■ **RECORDED DATA**
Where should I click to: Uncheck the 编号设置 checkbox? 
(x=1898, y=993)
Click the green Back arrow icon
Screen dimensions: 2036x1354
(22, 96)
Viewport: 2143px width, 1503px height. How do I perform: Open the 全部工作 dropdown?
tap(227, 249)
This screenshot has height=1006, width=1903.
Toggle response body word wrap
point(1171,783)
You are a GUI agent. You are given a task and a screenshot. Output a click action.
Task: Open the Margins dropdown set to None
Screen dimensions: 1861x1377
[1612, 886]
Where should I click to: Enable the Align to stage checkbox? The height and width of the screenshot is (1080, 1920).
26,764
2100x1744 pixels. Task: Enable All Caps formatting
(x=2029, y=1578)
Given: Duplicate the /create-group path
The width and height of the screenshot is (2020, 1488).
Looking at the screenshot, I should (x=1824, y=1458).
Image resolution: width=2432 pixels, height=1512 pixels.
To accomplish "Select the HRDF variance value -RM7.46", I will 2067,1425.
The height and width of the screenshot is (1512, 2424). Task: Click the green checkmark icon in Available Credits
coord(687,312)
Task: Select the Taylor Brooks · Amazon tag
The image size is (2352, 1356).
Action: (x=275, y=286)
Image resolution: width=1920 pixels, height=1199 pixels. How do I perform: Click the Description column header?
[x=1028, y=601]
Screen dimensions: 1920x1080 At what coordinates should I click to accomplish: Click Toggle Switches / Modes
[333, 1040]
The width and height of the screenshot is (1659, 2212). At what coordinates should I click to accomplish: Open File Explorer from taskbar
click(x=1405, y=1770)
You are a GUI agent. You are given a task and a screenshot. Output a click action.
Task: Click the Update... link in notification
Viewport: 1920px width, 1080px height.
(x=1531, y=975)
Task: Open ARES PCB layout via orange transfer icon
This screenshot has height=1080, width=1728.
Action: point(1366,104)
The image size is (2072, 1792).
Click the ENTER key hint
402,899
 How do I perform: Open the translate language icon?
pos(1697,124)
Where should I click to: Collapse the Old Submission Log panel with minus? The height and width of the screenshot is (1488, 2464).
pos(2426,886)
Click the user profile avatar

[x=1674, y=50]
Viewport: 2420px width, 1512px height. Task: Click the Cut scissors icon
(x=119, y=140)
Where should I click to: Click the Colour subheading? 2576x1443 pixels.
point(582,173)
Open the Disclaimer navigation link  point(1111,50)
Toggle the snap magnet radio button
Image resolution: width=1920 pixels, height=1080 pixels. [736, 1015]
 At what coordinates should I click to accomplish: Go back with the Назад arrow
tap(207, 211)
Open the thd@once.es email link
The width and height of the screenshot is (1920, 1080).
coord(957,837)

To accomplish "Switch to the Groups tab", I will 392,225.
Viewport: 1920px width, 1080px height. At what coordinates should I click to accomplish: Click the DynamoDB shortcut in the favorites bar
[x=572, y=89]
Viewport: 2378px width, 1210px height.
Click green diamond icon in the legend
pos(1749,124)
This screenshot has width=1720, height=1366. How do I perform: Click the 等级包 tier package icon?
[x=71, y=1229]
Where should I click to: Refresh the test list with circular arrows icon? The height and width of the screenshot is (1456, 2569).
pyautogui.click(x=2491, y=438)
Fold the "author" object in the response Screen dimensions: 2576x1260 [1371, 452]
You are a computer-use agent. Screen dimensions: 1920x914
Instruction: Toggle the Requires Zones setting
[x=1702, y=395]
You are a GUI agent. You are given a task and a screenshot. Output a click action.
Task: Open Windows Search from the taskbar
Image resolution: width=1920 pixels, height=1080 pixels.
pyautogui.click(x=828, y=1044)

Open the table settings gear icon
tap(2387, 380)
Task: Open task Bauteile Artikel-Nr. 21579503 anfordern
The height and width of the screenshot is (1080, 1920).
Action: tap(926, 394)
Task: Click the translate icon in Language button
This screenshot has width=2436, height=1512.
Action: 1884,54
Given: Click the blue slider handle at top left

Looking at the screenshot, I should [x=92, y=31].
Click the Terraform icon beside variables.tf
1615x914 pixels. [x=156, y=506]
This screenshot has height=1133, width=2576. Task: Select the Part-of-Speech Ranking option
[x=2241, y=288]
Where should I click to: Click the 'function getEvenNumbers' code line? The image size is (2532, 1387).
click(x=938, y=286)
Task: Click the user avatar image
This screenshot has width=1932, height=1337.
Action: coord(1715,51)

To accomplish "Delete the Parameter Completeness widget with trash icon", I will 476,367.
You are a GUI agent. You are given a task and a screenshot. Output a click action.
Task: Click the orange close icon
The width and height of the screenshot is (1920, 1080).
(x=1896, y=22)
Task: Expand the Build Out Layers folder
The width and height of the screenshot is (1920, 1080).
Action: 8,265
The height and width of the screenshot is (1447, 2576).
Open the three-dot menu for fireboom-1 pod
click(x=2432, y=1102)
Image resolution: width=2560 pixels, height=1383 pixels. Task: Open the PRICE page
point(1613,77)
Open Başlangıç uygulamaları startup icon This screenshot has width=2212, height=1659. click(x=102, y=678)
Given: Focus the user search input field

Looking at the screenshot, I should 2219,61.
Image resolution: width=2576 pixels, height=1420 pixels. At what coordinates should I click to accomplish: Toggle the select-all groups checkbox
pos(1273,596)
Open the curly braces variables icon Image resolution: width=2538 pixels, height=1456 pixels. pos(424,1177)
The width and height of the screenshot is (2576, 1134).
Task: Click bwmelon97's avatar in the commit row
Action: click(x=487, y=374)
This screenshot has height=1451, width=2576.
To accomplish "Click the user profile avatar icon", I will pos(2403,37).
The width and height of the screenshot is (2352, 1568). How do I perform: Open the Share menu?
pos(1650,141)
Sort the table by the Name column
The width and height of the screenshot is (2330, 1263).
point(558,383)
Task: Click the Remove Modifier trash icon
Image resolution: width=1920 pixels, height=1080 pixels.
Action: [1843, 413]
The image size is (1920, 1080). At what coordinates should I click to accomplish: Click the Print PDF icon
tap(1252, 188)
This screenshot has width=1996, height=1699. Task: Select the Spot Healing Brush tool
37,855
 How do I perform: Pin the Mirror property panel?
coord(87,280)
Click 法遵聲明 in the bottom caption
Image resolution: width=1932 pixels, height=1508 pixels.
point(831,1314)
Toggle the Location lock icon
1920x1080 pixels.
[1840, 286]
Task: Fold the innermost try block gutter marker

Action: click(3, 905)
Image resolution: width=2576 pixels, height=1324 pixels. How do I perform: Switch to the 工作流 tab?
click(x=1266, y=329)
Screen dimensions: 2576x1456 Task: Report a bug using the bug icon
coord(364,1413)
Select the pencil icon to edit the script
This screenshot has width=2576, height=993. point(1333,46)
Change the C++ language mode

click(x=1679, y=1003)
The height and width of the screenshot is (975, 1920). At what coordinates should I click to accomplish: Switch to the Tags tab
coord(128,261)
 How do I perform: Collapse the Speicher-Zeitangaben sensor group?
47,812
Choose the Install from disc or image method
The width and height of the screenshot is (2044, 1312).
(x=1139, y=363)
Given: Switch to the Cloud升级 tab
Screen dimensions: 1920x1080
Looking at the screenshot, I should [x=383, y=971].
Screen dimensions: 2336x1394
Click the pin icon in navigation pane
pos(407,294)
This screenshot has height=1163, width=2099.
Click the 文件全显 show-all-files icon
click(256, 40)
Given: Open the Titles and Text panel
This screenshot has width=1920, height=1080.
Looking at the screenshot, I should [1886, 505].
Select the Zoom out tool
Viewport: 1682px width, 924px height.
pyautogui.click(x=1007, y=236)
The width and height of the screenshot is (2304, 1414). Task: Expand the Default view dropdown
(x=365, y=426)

■ **WORK REQUEST**
Return the records above in their entirety, exactly as they appear.

■ **RESPONSE BOX**
Where should I click to: Uncheck the 编号设置 checkbox? 
(x=1898, y=993)
Click the green Back arrow icon
Screen dimensions: 2036x1354
(22, 96)
Viewport: 2143px width, 1503px height. How do I perform: Open the 全部工作 dropdown?
tap(227, 249)
This screenshot has height=1006, width=1903.
Toggle response body word wrap
point(1171,783)
You are a GUI agent. You are given a task and a screenshot. Output a click action.
Task: Open the Margins dropdown set to None
Screen dimensions: 1861x1377
[1612, 886]
Where should I click to: Enable the Align to stage checkbox? The height and width of the screenshot is (1080, 1920).
26,764
2100x1744 pixels. Task: Enable All Caps formatting
(x=2029, y=1578)
Given: Duplicate the /create-group path
The width and height of the screenshot is (2020, 1488).
Looking at the screenshot, I should (x=1824, y=1458).
Image resolution: width=2432 pixels, height=1512 pixels.
To accomplish "Select the HRDF variance value -RM7.46", I will 2067,1425.
The height and width of the screenshot is (1512, 2424). Task: Click the green checkmark icon in Available Credits
coord(687,312)
Task: Select the Taylor Brooks · Amazon tag
The image size is (2352, 1356).
Action: (x=275, y=286)
Image resolution: width=1920 pixels, height=1199 pixels. How do I perform: Click the Description column header?
[x=1028, y=601]
Screen dimensions: 1920x1080 At what coordinates should I click to accomplish: Click Toggle Switches / Modes
[333, 1040]
The width and height of the screenshot is (1659, 2212). At what coordinates should I click to accomplish: Open File Explorer from taskbar
click(x=1405, y=1770)
You are a GUI agent. You are given a task and a screenshot. Output a click action.
Task: Click the Update... link in notification
Viewport: 1920px width, 1080px height.
(x=1531, y=975)
Task: Open ARES PCB layout via orange transfer icon
This screenshot has height=1080, width=1728.
Action: point(1366,104)
The image size is (2072, 1792).
Click the ENTER key hint
402,899
 How do I perform: Open the translate language icon?
pos(1697,124)
Where should I click to: Collapse the Old Submission Log panel with minus? The height and width of the screenshot is (1488, 2464).
pos(2426,886)
Click the user profile avatar

[x=1674, y=50]
Viewport: 2420px width, 1512px height. Task: Click the Cut scissors icon
(x=119, y=140)
Where should I click to: Click the Colour subheading? 2576x1443 pixels.
point(582,173)
Open the Disclaimer navigation link  point(1111,50)
Toggle the snap magnet radio button
Image resolution: width=1920 pixels, height=1080 pixels. [736, 1015]
 At what coordinates should I click to accomplish: Go back with the Назад arrow
tap(207, 211)
Open the thd@once.es email link
The width and height of the screenshot is (1920, 1080).
coord(957,837)

To accomplish "Switch to the Groups tab", I will 392,225.
Viewport: 1920px width, 1080px height. At what coordinates should I click to accomplish: Click the DynamoDB shortcut in the favorites bar
[x=572, y=89]
Viewport: 2378px width, 1210px height.
Click green diamond icon in the legend
pos(1749,124)
This screenshot has width=1720, height=1366. How do I perform: Click the 等级包 tier package icon?
[x=71, y=1229]
Where should I click to: Refresh the test list with circular arrows icon? The height and width of the screenshot is (1456, 2569).
pyautogui.click(x=2491, y=438)
Fold the "author" object in the response Screen dimensions: 2576x1260 [1371, 452]
You are a computer-use agent. Screen dimensions: 1920x914
Instruction: Toggle the Requires Zones setting
[x=1702, y=395]
You are a GUI agent. You are given a task and a screenshot. Output a click action.
Task: Open Windows Search from the taskbar
Image resolution: width=1920 pixels, height=1080 pixels.
pyautogui.click(x=828, y=1044)

Open the table settings gear icon
tap(2387, 380)
Task: Open task Bauteile Artikel-Nr. 21579503 anfordern
The height and width of the screenshot is (1080, 1920).
Action: tap(926, 394)
Task: Click the translate icon in Language button
This screenshot has width=2436, height=1512.
Action: 1884,54
Given: Click the blue slider handle at top left

Looking at the screenshot, I should [x=92, y=31].
Click the Terraform icon beside variables.tf
1615x914 pixels. [x=156, y=506]
This screenshot has height=1133, width=2576. Task: Select the Part-of-Speech Ranking option
[x=2241, y=288]
Where should I click to: Click the 'function getEvenNumbers' code line? The image size is (2532, 1387).
click(x=938, y=286)
Task: Click the user avatar image
This screenshot has width=1932, height=1337.
Action: coord(1715,51)

To accomplish "Delete the Parameter Completeness widget with trash icon", I will 476,367.
You are a GUI agent. You are given a task and a screenshot. Output a click action.
Task: Click the orange close icon
The width and height of the screenshot is (1920, 1080).
(x=1896, y=22)
Task: Expand the Build Out Layers folder
The width and height of the screenshot is (1920, 1080).
Action: 8,265
The height and width of the screenshot is (1447, 2576).
Open the three-dot menu for fireboom-1 pod
click(x=2432, y=1102)
Image resolution: width=2560 pixels, height=1383 pixels. Task: Open the PRICE page
point(1613,77)
Open Başlangıç uygulamaları startup icon This screenshot has width=2212, height=1659. click(x=102, y=678)
Given: Focus the user search input field

Looking at the screenshot, I should 2219,61.
Image resolution: width=2576 pixels, height=1420 pixels. At what coordinates should I click to accomplish: Toggle the select-all groups checkbox
pos(1273,596)
Open the curly braces variables icon Image resolution: width=2538 pixels, height=1456 pixels. pos(424,1177)
The width and height of the screenshot is (2576, 1134).
Task: Click bwmelon97's avatar in the commit row
Action: click(x=487, y=374)
This screenshot has height=1451, width=2576.
To accomplish "Click the user profile avatar icon", I will pos(2403,37).
The width and height of the screenshot is (2352, 1568). How do I perform: Open the Share menu?
pos(1650,141)
Sort the table by the Name column
The width and height of the screenshot is (2330, 1263).
point(558,383)
Task: Click the Remove Modifier trash icon
Image resolution: width=1920 pixels, height=1080 pixels.
Action: [1843, 413]
The image size is (1920, 1080). At what coordinates should I click to accomplish: Click the Print PDF icon
tap(1252, 188)
This screenshot has width=1996, height=1699. Task: Select the Spot Healing Brush tool
37,855
 How do I perform: Pin the Mirror property panel?
coord(87,280)
Click 法遵聲明 in the bottom caption
Image resolution: width=1932 pixels, height=1508 pixels.
point(831,1314)
Toggle the Location lock icon
1920x1080 pixels.
[1840, 286]
Task: Fold the innermost try block gutter marker

Action: click(3, 905)
Image resolution: width=2576 pixels, height=1324 pixels. How do I perform: Switch to the 工作流 tab?
click(x=1266, y=329)
Screen dimensions: 2576x1456 Task: Report a bug using the bug icon
coord(364,1413)
Select the pencil icon to edit the script
This screenshot has width=2576, height=993. point(1333,46)
Change the C++ language mode

click(x=1679, y=1003)
The height and width of the screenshot is (975, 1920). At what coordinates should I click to accomplish: Switch to the Tags tab
coord(128,261)
 How do I perform: Collapse the Speicher-Zeitangaben sensor group?
47,812
Choose the Install from disc or image method
The width and height of the screenshot is (2044, 1312).
(x=1139, y=363)
Given: Switch to the Cloud升级 tab
Screen dimensions: 1920x1080
Looking at the screenshot, I should [x=383, y=971].
Screen dimensions: 2336x1394
Click the pin icon in navigation pane
pos(407,294)
This screenshot has height=1163, width=2099.
Click the 文件全显 show-all-files icon
click(256, 40)
Given: Open the Titles and Text panel
This screenshot has width=1920, height=1080.
Looking at the screenshot, I should [1886, 505].
Select the Zoom out tool
Viewport: 1682px width, 924px height.
pyautogui.click(x=1007, y=236)
The width and height of the screenshot is (2304, 1414). Task: Expand the Default view dropdown
(x=365, y=426)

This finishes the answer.